**Task prompt:** Without including the pictures, copy each line below exactly as it reads.
======== Recorded data
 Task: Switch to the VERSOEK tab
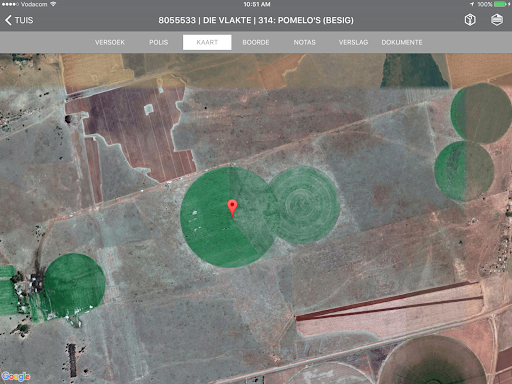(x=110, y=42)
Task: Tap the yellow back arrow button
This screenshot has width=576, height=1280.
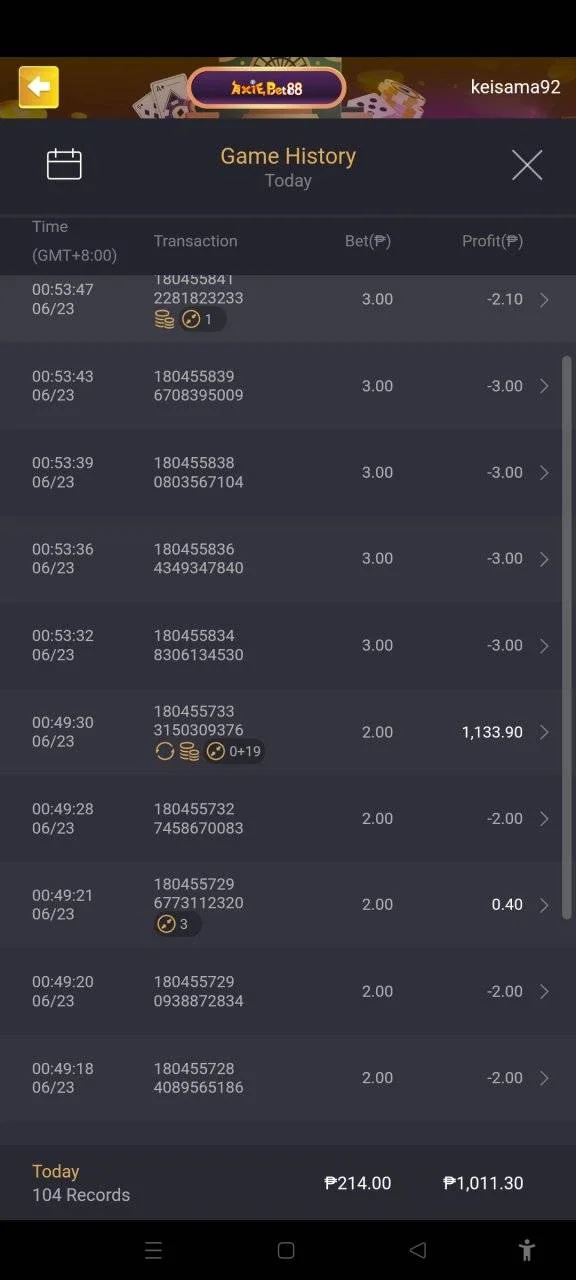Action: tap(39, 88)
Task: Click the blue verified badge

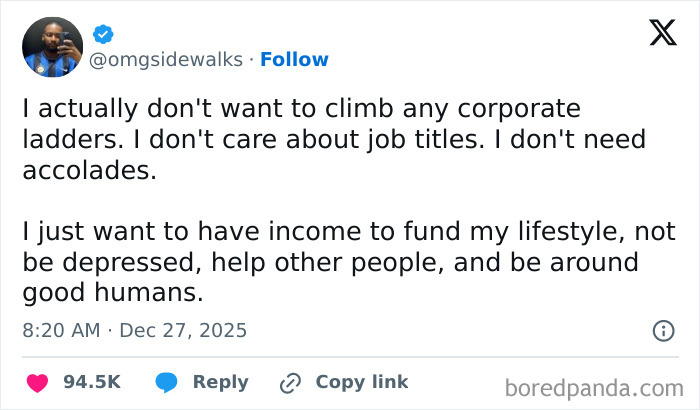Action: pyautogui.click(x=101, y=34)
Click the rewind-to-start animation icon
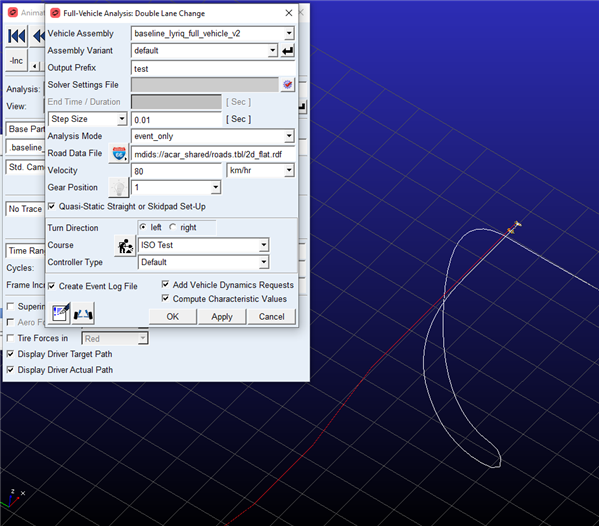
================
**Response:**
 Task: Switch to the VERSOEK tab
(x=110, y=42)
Task: Tap the yellow back arrow button
This screenshot has width=576, height=1280.
Action: tap(39, 88)
Task: Click the blue verified badge

Action: pyautogui.click(x=101, y=34)
Click the rewind-to-start animation icon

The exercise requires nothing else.